The risk of developing Alzheimer's disease may be increased for people with small head sizes, and for those who also carry an Alzheimer's-related gene. This is according to a study published in the October 23 issue of Neurology, the scientific journal of the American Academy of Neurology.

People with small head size and the gene variant apolipoprotein E e4 (ApoE e4) are 14 times more likely to develop Alzheimer's disease than people without that combination. Having a small head size without the gene did not significantly increase the risk of developing Alzheimer's. This result adds weight to the theory that having a large "brain reserve" protects against Alzheimer's.
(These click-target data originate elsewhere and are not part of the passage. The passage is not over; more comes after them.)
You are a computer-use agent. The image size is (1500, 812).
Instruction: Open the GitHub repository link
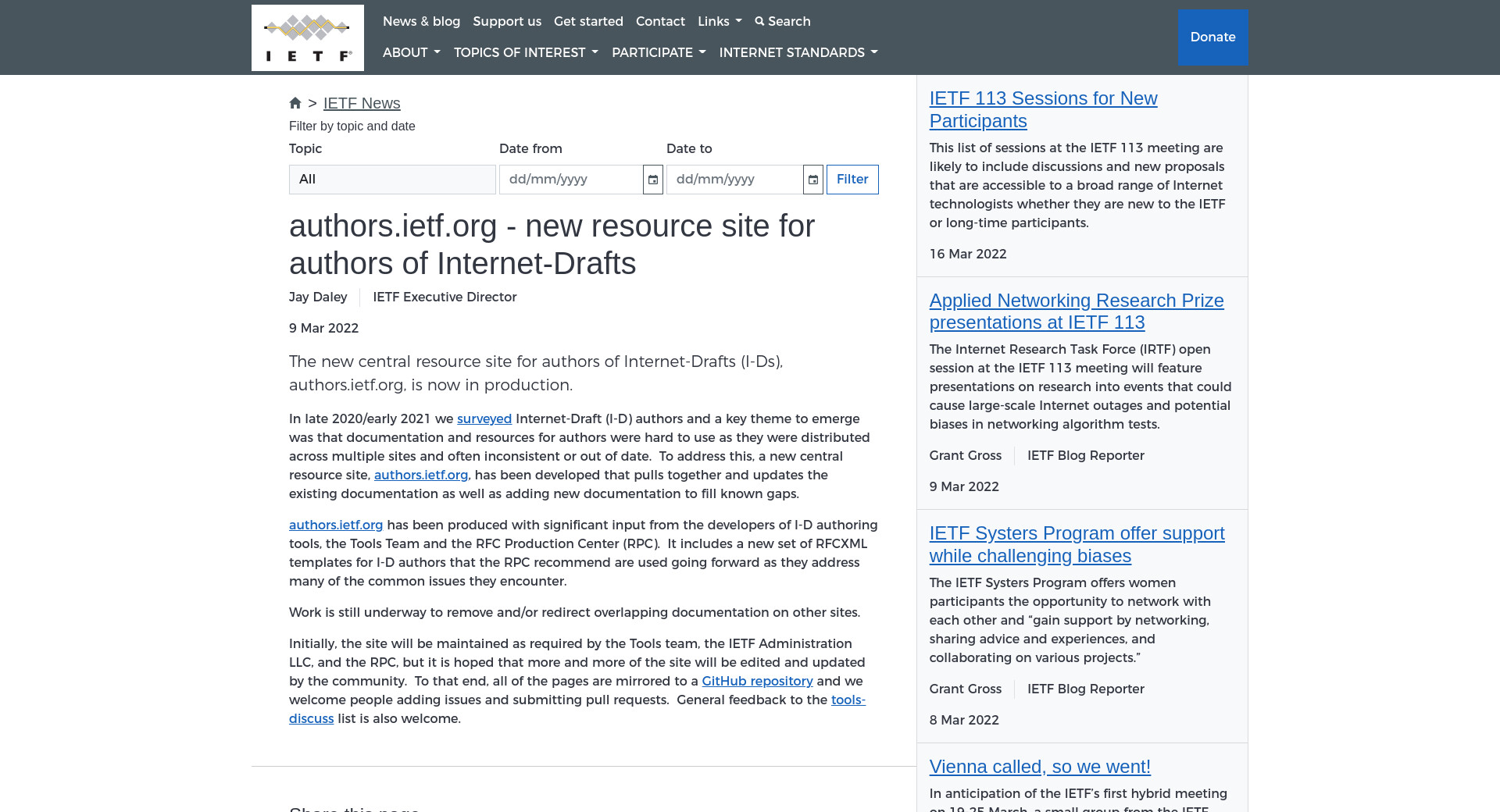tap(757, 681)
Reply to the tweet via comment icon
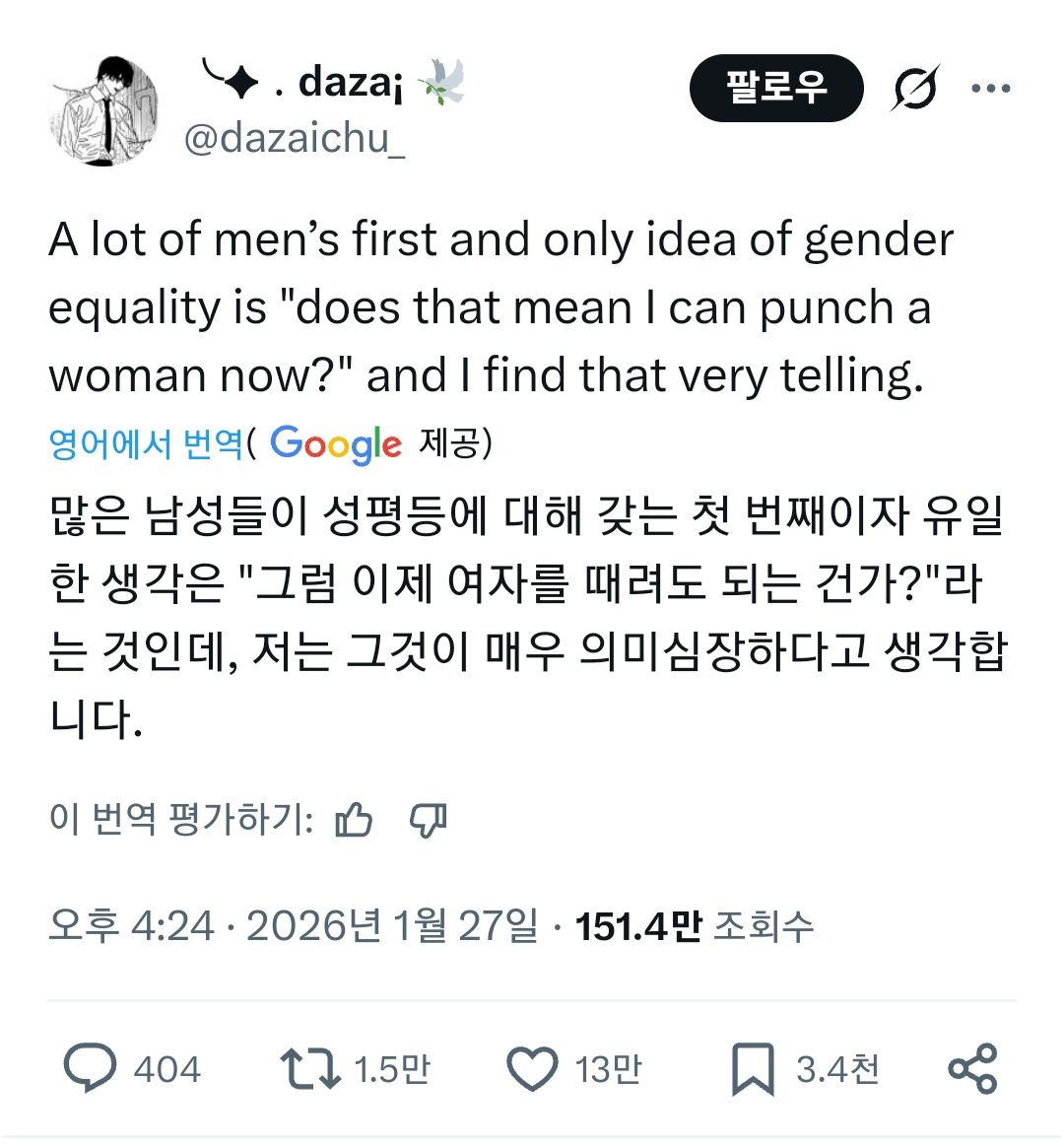Screen dimensions: 1064x1147 pyautogui.click(x=90, y=1069)
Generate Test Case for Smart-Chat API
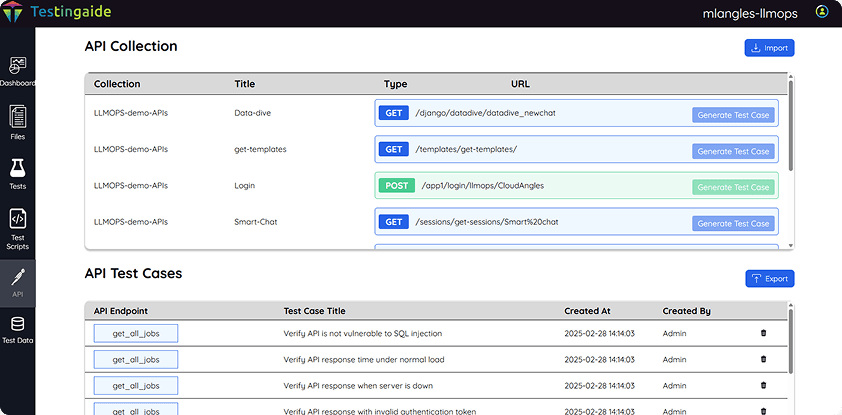 (733, 223)
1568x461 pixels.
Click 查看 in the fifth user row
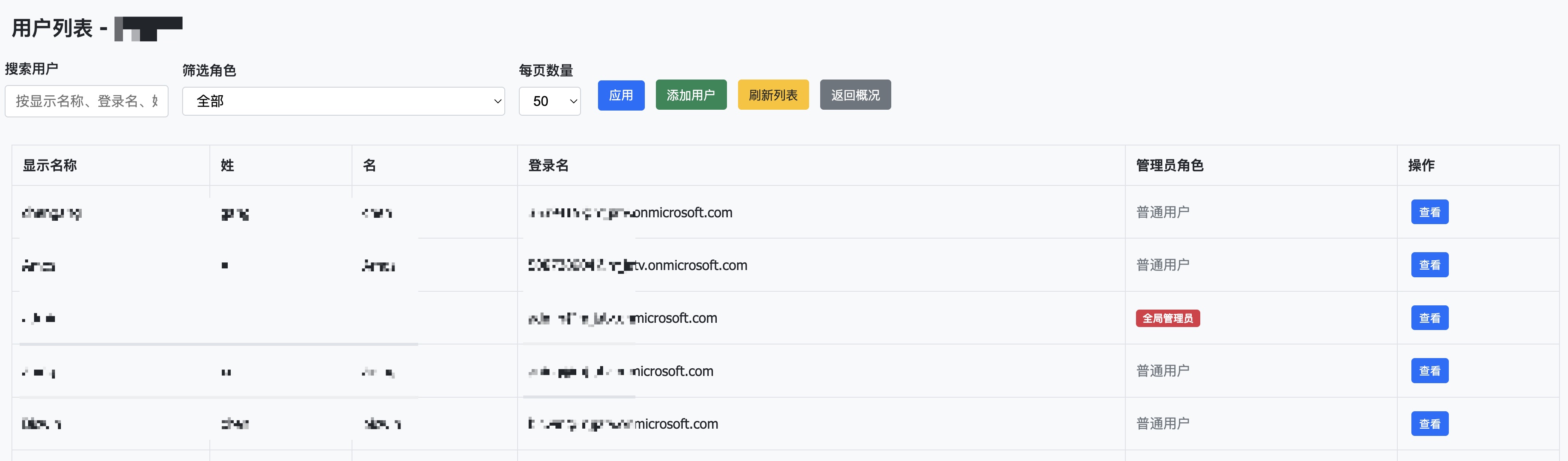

"The theory is that the symptoms appear when the loss of brain cells goes below a critical threshold of brain reserve," said Amy Borenstein Graves, PhD, of the University of South Florida in Tampa, who conducted the study with researchers at the University of Washington in Seattle. "People with ApoE e4 are likely to have more rapid brain cell damage. Those with large brain reserves may have the same changes in their brains, but they don't show symptoms of the disease until much later."

The study involved 1,869 healthy Japanese Americans age 65 and older in King County, Washington. Study participants were divided into three groups, based on head circumference. Only the group with the smallest head circumference (less than 21.4 inches), and ApoE e-4, had a significantly greater risk of Alzheimer's. The study participants were followed for an average of 3.8 years. During that time, 59 people developed Alzheimer's disease. Those who developed Alzheimer's were also older, less educated, shorter, lighter and had lower estimated verbal IQ (intelligence quotient) scores than those who did not develop Alzheimer's during the study period.

Borenstein Graves said that while brain growth is controlled in part by genetics, it may also be influenced by factors during the first 10 years of life, such as malnutrition, poverty, infection, parental occupation and educational status, family size and birth order.

Later in life, factors such as higher education and income and mental and physical exercise may play a role in delaying the onset of Alzheimer's disease.

"It's interesting to speculate on whether we could prevent this disease if we could systematically boost our brain reserves throughout life," Borenstein Graves said. "In our study 18 percent of the risk of Alzheimer's was attributable solely to small head size. So if it were possible to increase brain reserve through prevention of brain damage that occurs across the life span, nearly 20 percent of the disease among these individuals might be preventable."

Borenstein Graves said a limitation of the study is its sample population of only Japanese Americans, which makes it difficult to apply the results to the general population.

"However, several studies with other populations have shown a relationship between head circumference and cognition and rates of developing Alzheimer's," she said.

The study was supported by the National Institute on Aging.